65% environ de la population mondiale est de phénotype LNP mais cela ne prouve pas que c’est le phénotype ancestral et LP le phénotype dérivé. Les données suivantes permettent d’argumenter. La quasi-totalité des mammifères adultes ne consomment pas de lait et surtout ne synthétisent plus de lactase. Otzi est une momie qui a été découverte en 1991 dans le massif de l’OtzaÏ, à la frontière Italo-autrichienne, par un couple de randonneurs allemands. Il gisait à 3 210 m d’altitude. On a pu dater sa mort : 5300 ans. L’analyse de son ADN a révélé qu’au site -13910 de la région régulatrice du gène de la lactase, il possédait le génotype C//C. L’ADN extrait de 8 squelettes de sites archéologiques d’Allemagne, de Hongrie, de Pologne et de Lituanie (l’’âge de ces os est compris entre 5 800 et 5 000 ans avant J.C. Ils ont recherché la présence de l’allèle -13910T dans chacun des échantillons.

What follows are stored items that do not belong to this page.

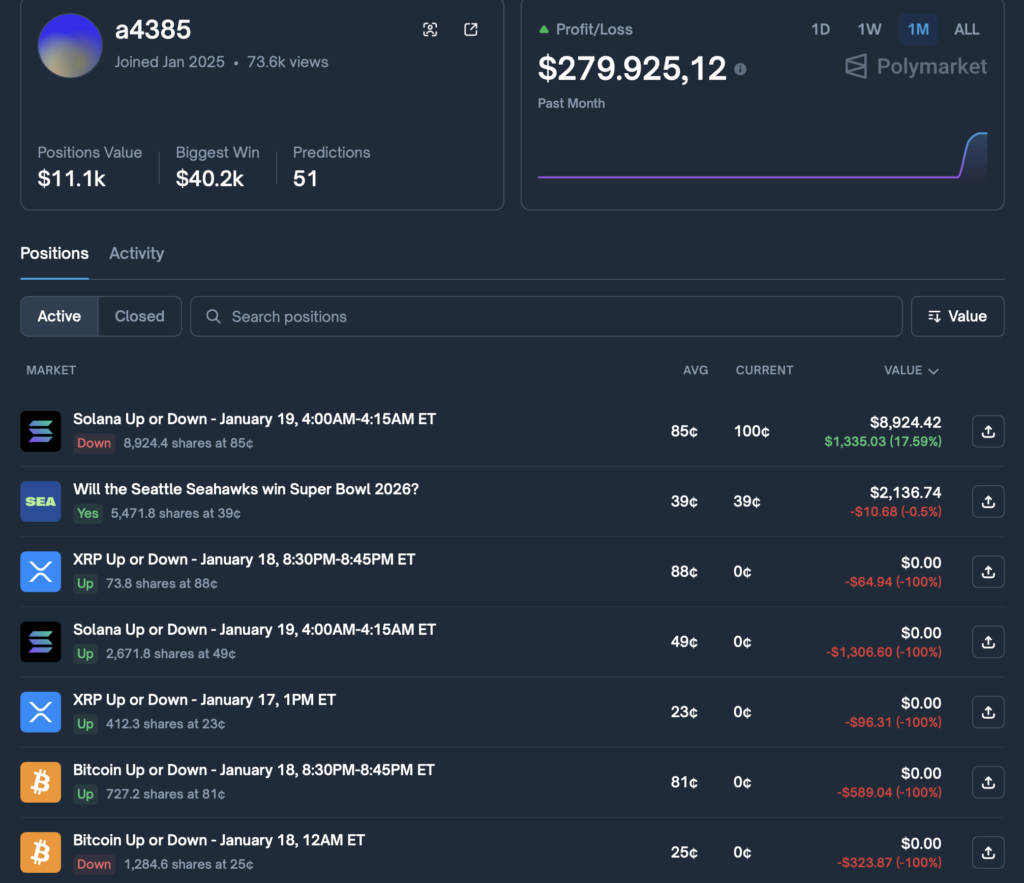1024x883 pixels.
Task: Switch to Closed positions filter
Action: (139, 316)
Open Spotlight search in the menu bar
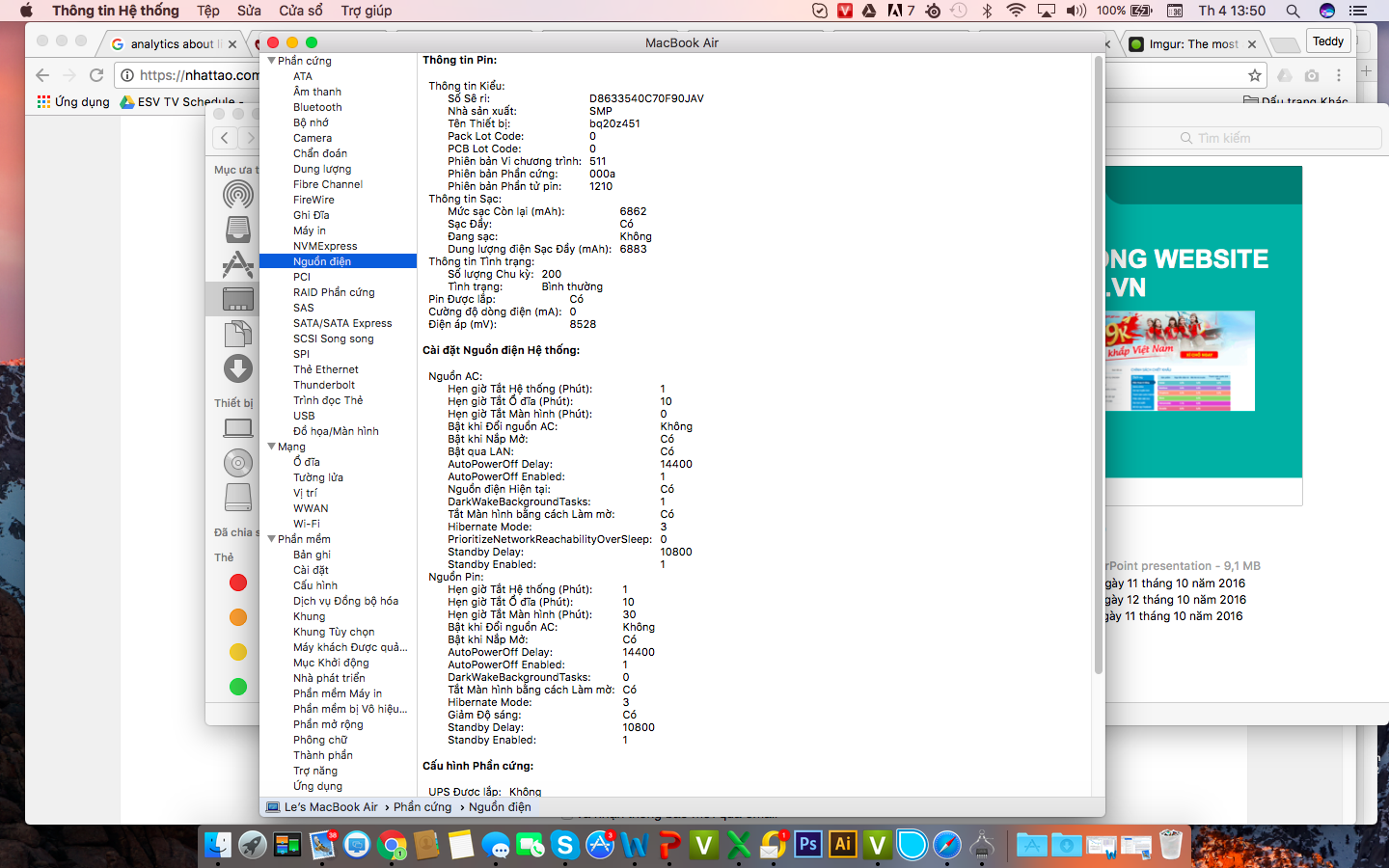 point(1293,11)
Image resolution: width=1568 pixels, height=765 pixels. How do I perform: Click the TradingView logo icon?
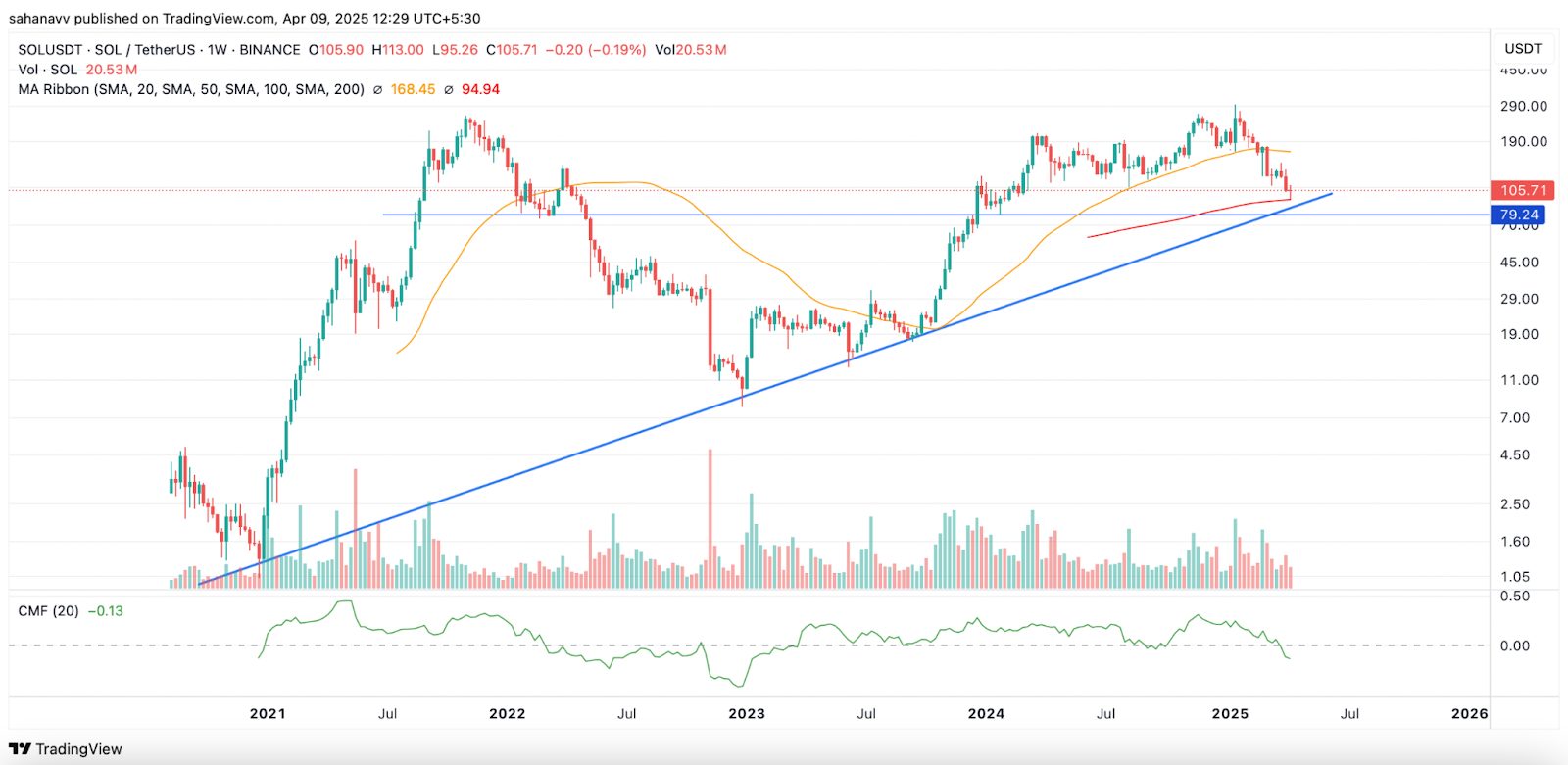pos(20,749)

L’exploitation de ces différents types de données débouche sur l’idée que le phénotype LNP est ancestral et le phénotype LP dérivé. Puisqu’aux tests de tolérance/intolérance au lactose et les biopsies intestinales (recherche de la lactase) montrent que les mammifères adultes et notamment les grands Singes ont tous le phénotype LNP, comme 65% des humains, cela signifie que l’ancêtre commun à l’Homme et au Chimpanzé possédait aussi ce phénotype et que le phénotype LP est apparu dans la lignée humaine.

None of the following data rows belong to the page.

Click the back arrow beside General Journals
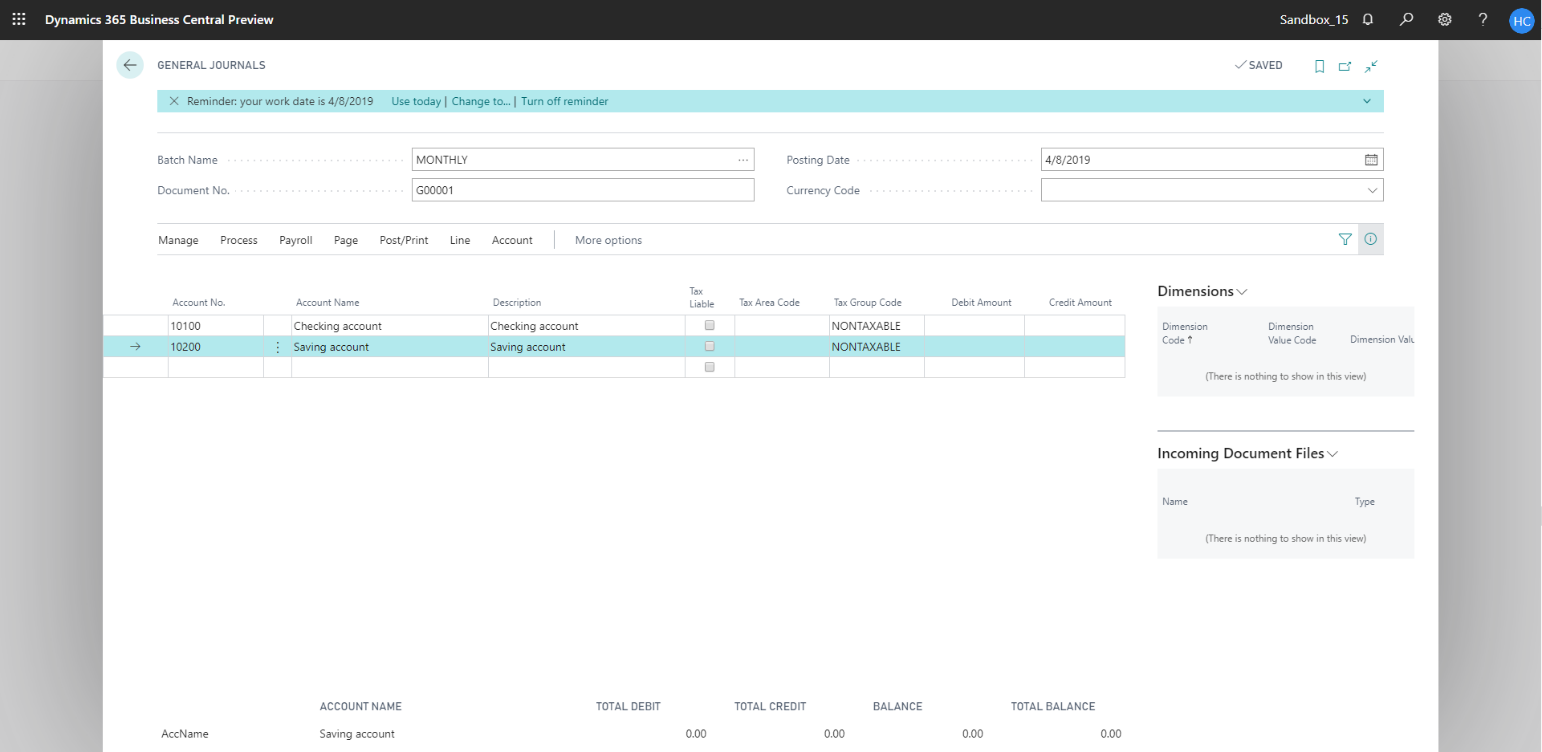This screenshot has width=1542, height=752. click(130, 65)
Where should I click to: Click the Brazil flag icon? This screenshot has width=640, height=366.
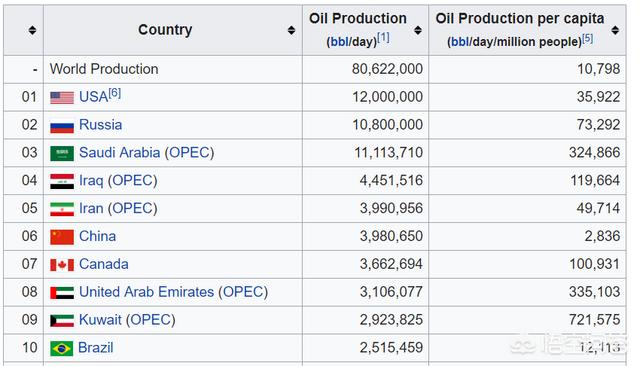pyautogui.click(x=62, y=348)
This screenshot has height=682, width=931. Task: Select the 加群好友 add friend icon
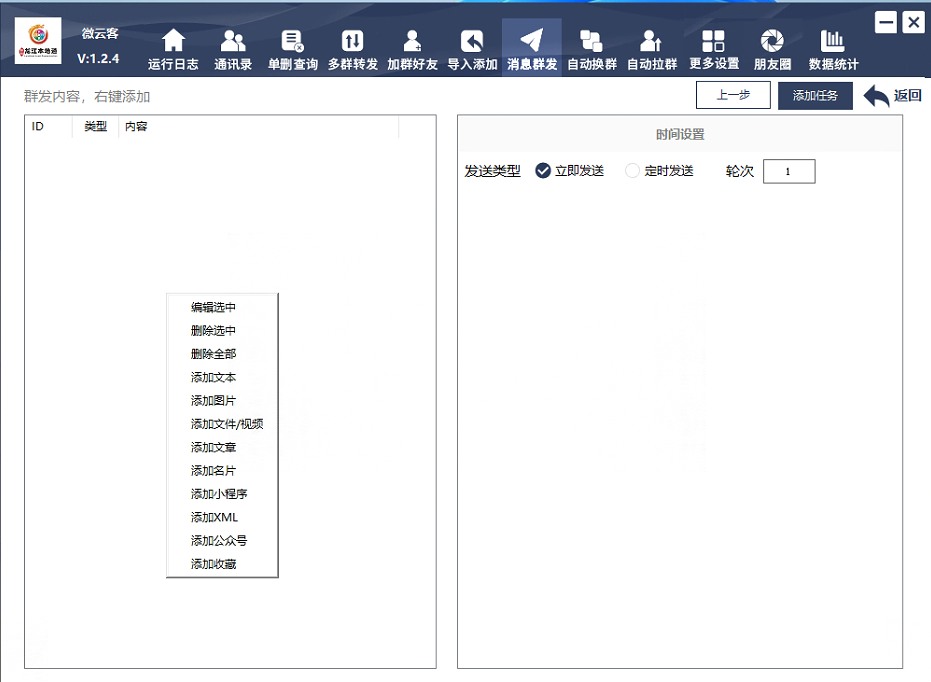(412, 41)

A partir de techniques complexes, les chercheurs ont fait des estimations sur les dates d’apparition des diverses mutations à l’origine du phénotype LP. Ainsi, pour la mutation -13910T des européens, elle serait apparue entre -10 000 ans et -5 000 ans avant J.C. La datation pour les mutations africaines serait du même ordre, peut-être un peu moins anciennes. De toute façon, à l’échelle de temps de l’évolution, ce sont des mutations récentes. La seule dérive génétique ne permet pas d’expliquer qu’elles aient pu se répandre à un tel degré dans les populations en si peu de temps, notamment pour la mutation européenne qui est presque fixée dans les Îles britanniques et la Scandinavie. Cela suggère l’intervention de la sélection naturelle.
Il reste à envisager les facteurs ayant contribué à cette sélection positive des allèles LP et par là à l’évolution phénotypique des populations.
Le lactose est présent uniquement dans le lait. La possession d’allèles LP ayant pour unique effet de permettre de digérer le lactose à l’état adulte ne peut entraîner une sélection positive de ces allèles que si les populations en cause consomment du lait, donc pratiquent un élevage laitier. De là découle l’hypothèse que c’est la domestication du bétail, chèvres, brebis et vaches, etc. donc le passage d’une société de cueilleurs-chasseurs à une société de fermiers éleveurs qui a créé le nouvel environnement ayant permis l’évolution biologique du phénotype LNP au phénotype LP. L’évolution culturelle transmise de génération en génération a entraîné l’évolution biologique et sans doute que celle-ci en retour a influencé l’évolution culturelle.